JACKSONVILLE, Fla. — The stopwatch era is dying. The Jacksonville Jaguars are holding the shovel. Head coach Liam Coen and general manager James Gladstone are officially skipping next week’s Jaguars NFL Combine events. Instead of freezing in Indianapolis and logging endless hours in sterile hotel suites, the duo will remain at the Miller Electric Center to hammer out their 2026 offseason blueprint. The 13-4 Jaguars are officially done playing the traditional scouting game.
Data Over Binoculars
Coen and Gladstone aren’t flying blind. The move directly mirrors the strategy of the Los Angeles Rams—where both executives cut their teeth. The traditional combine model forces evaluators to sit through 15-minute speed dates with exhausted, heavily rehearsed athletes. Jacksonville sees zero value in that recycled routine.
Teams spend years compiling college tracking metrics, GPS numbers, and relentless film grades. The Jaguars trust that existing data. Look at the raw numbers from last season’s stunning turnaround. Coen flipped a broken 4-13 roster into an AFC South champion.

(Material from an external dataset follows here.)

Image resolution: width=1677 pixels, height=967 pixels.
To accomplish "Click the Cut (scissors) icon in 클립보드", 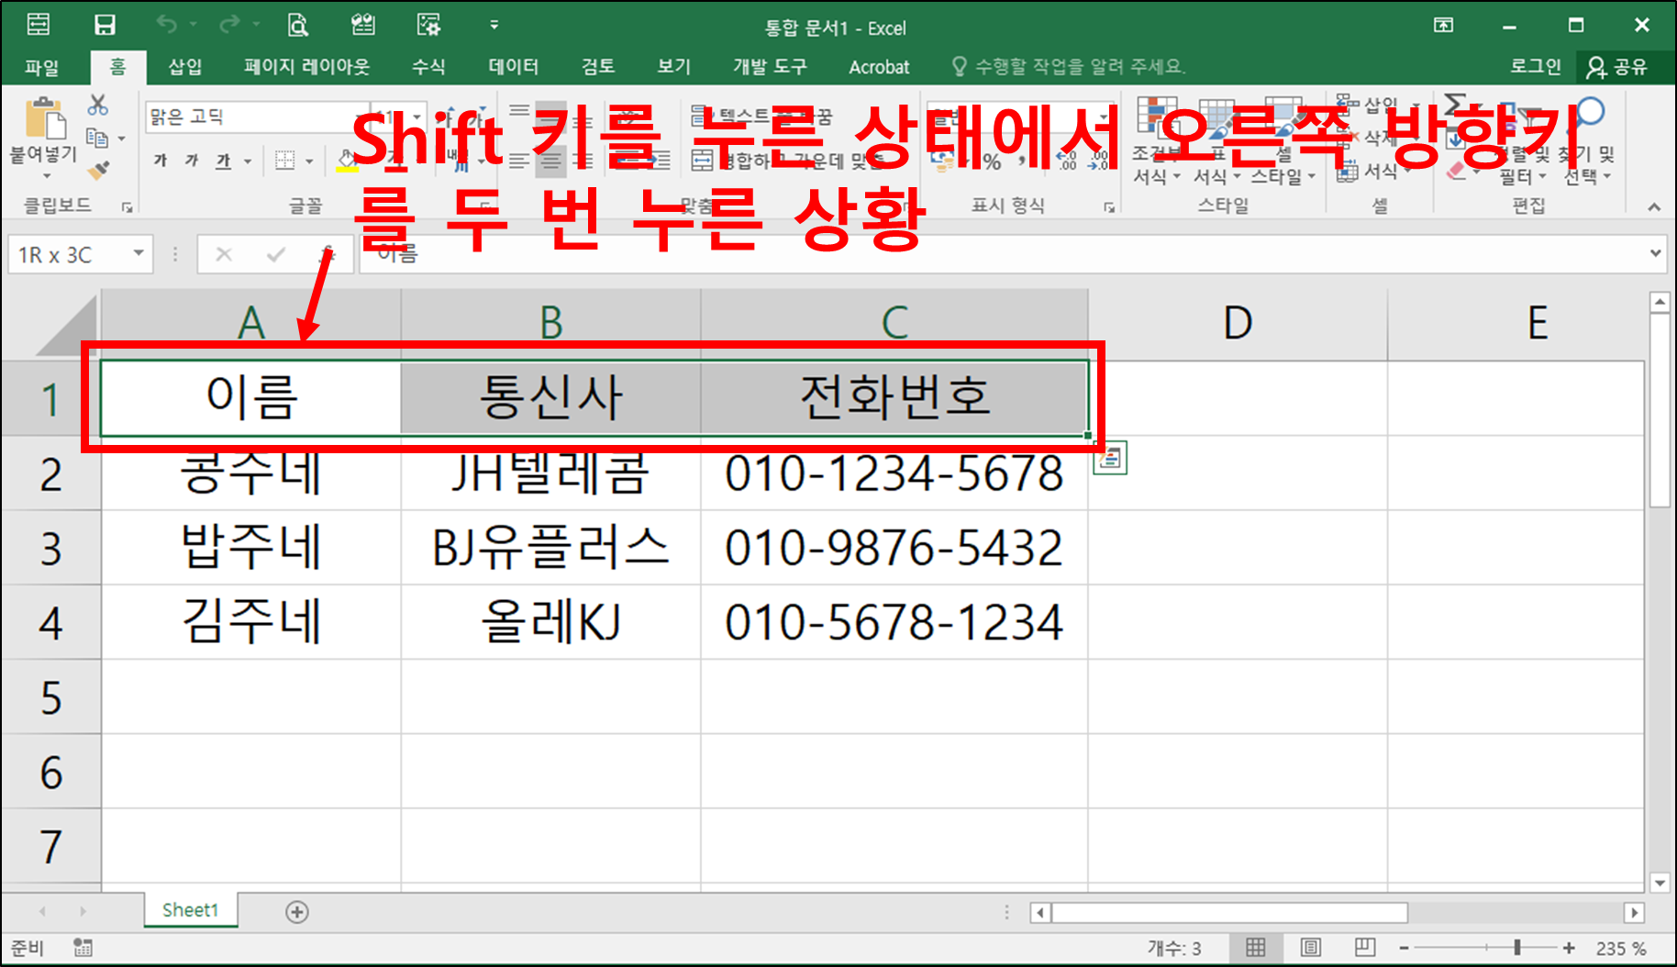I will click(x=97, y=104).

He strapped a rocket to the offense, spiking the scoring average from 18.8 to 27.9 points per game. Gladstone ruthlessly retooled the defense to fit Anthony Campanile’s hybrid zone scheme. They built that division-winning machine through aggressive, tape-based evaluation not by watching athletes run 40-yard dashes in spandex.

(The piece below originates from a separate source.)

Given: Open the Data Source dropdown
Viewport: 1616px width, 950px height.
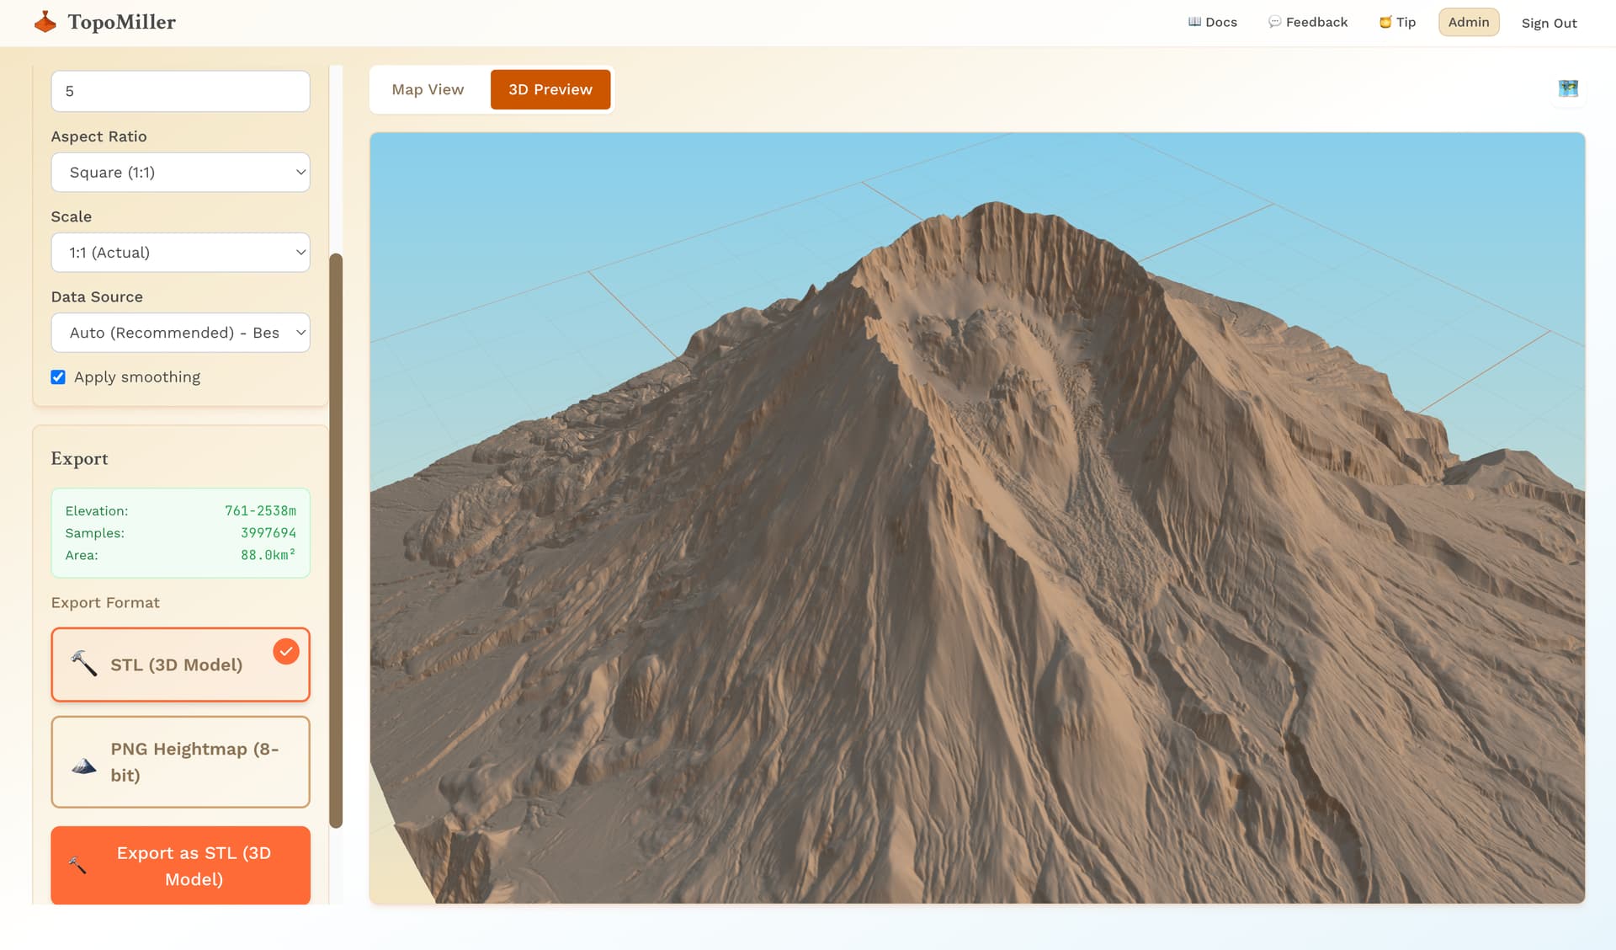Looking at the screenshot, I should point(180,333).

“You don’t build a 13-win roster by staring at stopwatches in the stands. We trust the thousands of hours our scouts already put in. The tape tells the truth, and 15 minutes of rehearsed interview answers won’t change our board.”
— Anonymous NFL Executive on the evolving scouting process
Draft Implications / What’s Next
This decision is about holding the cards tight. Last year, the Jaguars bypassed hosting prospects on top-30 in-facility visits. The result? A perfectly executed draft that opposing front offices never saw coming. By staying out of the Indianapolis spotlight, Jacksonville completely masks its draft intentions. Opposing general managers get zero reads on which prospects make Coen lean forward in a meeting room.
Jacksonville will still deploy a designated crew of medical representatives and lower-level scouts to gather the essential physical data. However, the heavy lifting happens in the film room back home. As free agency approaches, expect the Jaguars to quietly target interior offensive line reinforcements and secondary depth to defend their division crown. They are operating entirely on their own terms, and after a 13-win season, no one in the league is doubting them.